> DOCUMENT SEGMENT:
------------------------------
# Day dreams



## lisamc (Dec 13, 2004)

Do any of you day dream? I am the queen of it, always have been. I always fantasize about things that could never happen, like being a beautiful, famous movie star whom everyone envies, or just being anyone who is really cool and sexy. Sometimes I day dream about things that could actually happen, like becoming a best-selling novelist (this is truly a long-term ambitious goal for me--I love to write!). I think it's healthy to do this, and recently I even read an article about how day dreaming can actually improve productivity at work and such. I think it can be very beneficial to people with SA because we can imagine ourselves being confident and sociable and feeling good about ourselves. Truly, I always feel a little pumped after a good day dream


----------



## Anxiety75 (Feb 10, 2004)

Yep I daydream...lol.


----------



## ghostgurl (Sep 20, 2004)

I day dream too, unfortunately I usually tend to dwell on my past when I day dream.


----------



## BURKNIZTIC (Nov 16, 2004)

I usually day dream of how my life could be "better". Like, "what if's"... What if I hadn't of dumped my ex OR what if I'd of never met my husband!... or... What if I'd of gotten my Master's... What if - - - - - Then there's the "lotto day dreaming... What would I do with all that money...that'll fill up about an hour of daydreaming right there. Usually in reality though, I have no time for daydreaming... but find that when I'm alone, I do daydream, then I feel all in the dumps and thinking how my life could be so much better... such the dilema!


----------



## Andy_Uk (Dec 24, 2004)

i also seem to daydream but negativley about my past and cant even concentrate on my future. I daydream all the time if this is another word for de realisation then im getting this bad.


----------



## leilanistar (Jul 6, 2004)
------------------------------
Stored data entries
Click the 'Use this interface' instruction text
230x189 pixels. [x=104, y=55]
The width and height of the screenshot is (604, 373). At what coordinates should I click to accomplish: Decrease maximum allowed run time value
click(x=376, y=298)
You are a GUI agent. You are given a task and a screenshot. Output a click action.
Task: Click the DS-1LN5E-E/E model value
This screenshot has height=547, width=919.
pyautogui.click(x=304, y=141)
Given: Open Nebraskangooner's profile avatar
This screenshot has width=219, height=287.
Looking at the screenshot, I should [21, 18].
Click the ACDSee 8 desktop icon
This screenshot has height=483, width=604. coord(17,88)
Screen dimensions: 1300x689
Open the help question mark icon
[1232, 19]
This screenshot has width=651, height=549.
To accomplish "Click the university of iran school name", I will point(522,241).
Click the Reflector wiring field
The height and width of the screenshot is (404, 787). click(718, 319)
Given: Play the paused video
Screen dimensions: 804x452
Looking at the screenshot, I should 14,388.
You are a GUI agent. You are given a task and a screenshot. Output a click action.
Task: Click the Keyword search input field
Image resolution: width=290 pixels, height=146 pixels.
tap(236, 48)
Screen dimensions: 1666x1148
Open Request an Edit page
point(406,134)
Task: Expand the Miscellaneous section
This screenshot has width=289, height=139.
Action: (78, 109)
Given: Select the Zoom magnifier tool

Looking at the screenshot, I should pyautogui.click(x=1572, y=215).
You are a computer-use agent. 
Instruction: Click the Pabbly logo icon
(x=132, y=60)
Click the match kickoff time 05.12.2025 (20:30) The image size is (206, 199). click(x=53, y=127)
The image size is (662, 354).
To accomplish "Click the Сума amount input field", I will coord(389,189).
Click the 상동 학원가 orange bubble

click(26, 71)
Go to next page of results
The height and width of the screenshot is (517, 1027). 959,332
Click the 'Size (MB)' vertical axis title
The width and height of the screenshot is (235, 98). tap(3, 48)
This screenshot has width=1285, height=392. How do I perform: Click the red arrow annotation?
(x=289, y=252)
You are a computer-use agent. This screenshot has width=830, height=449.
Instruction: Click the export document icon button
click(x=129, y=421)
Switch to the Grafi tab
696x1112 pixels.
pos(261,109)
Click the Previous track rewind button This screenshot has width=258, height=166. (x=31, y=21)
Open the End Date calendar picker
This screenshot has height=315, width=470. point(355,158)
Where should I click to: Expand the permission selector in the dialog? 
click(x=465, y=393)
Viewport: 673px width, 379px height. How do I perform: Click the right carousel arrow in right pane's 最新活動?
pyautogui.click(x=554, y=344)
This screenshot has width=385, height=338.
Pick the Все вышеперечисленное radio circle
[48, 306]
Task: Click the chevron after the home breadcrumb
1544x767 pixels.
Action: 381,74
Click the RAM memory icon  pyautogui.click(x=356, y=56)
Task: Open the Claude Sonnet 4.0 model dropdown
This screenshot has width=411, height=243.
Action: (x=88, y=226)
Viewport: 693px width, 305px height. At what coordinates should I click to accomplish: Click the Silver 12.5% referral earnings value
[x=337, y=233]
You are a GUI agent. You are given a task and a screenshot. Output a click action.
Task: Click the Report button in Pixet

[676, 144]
------------------------------
> TASKS TO CARRY OUT:
[1] Quote the passage from the daydreaming thread starting at "## Andy_Uk (Dec" and ending at "getting this bad.".
[2] In the daydreaming thread, what does ghostgurl say she usually dwells on when she daydreams?

> LIST OF SOLUTIONS:
[1]
## Andy_Uk (Dec 24, 2004)

i also seem to daydream but negativley about my past and cant even concentrate on my future. I daydream all the time if this is another word for de realisation then im getting this bad.

[2] Her past.